The first and surprising implication is that the maximum surface brightness you can get is when the exit pupil matches the entrance pupil of your eye. If the exit pupil is smaller than your entrance pupil, you could increase surface brightness by reducing magnification thus reducing the area over which the light is spread. If the exit pupil is larger than your entrance pupil, you are reducing the surface brightness because some of the light through the clear aperture never gets into your entrance pupil. Thus there is a minimum magnification for maximum surface brightness at any clear aperture

This is true regardless of the size of the instrument. Doubling the the clear aperture requires you to double the minimum magnification. We get four times the light spread over four times the area for an extended object. So while surface brightness of an extended object cannot be increased, magnification can help.

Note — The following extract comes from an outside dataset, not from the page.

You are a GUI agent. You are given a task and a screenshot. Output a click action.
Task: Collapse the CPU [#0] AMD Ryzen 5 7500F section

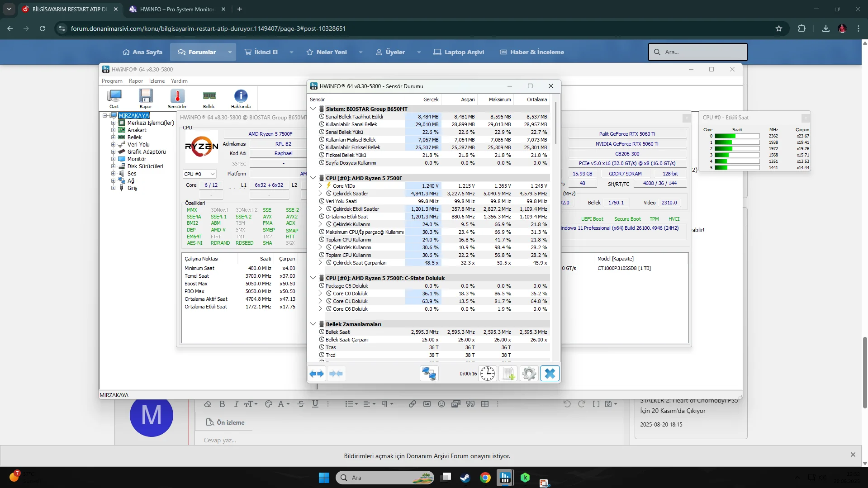click(313, 178)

The sky background itself is an extended object. It has a certain surface brightness depending on how dark or bright your sky happens to be (usually measured in magnitudes per arc second^2). if you increase magnification with your zoom eyepiece at the same clear aperture, you decrease exit pupil, and the sky's surface brightness decreases.

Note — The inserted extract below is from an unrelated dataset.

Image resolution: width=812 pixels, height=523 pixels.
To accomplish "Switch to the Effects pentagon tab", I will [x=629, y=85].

Stars appear as point sources, at least until you magnify to the point that the diffraction effects dominate (something like 50x-60x per inch though depending on visual acuity people can notice the Airy disc around 30x-35x). So stars in binoculars at typical binocular magnifications will have a brightness determined only by clear aperture. It's not that the faint stars brighten with magnification, but they become detectable because sky background becomes dimmer and the contrast between a faint star and the sky background is better.

The figure of merit for binoculars that best matches my preference is a metric introduced by Alan Adler. It is the square root of objective size times the magnification. The Adler metric says that a 10x30 should be about the same as a 7x50 and I find that to be true comparing 10x30 IS to tripod mounted 7x50.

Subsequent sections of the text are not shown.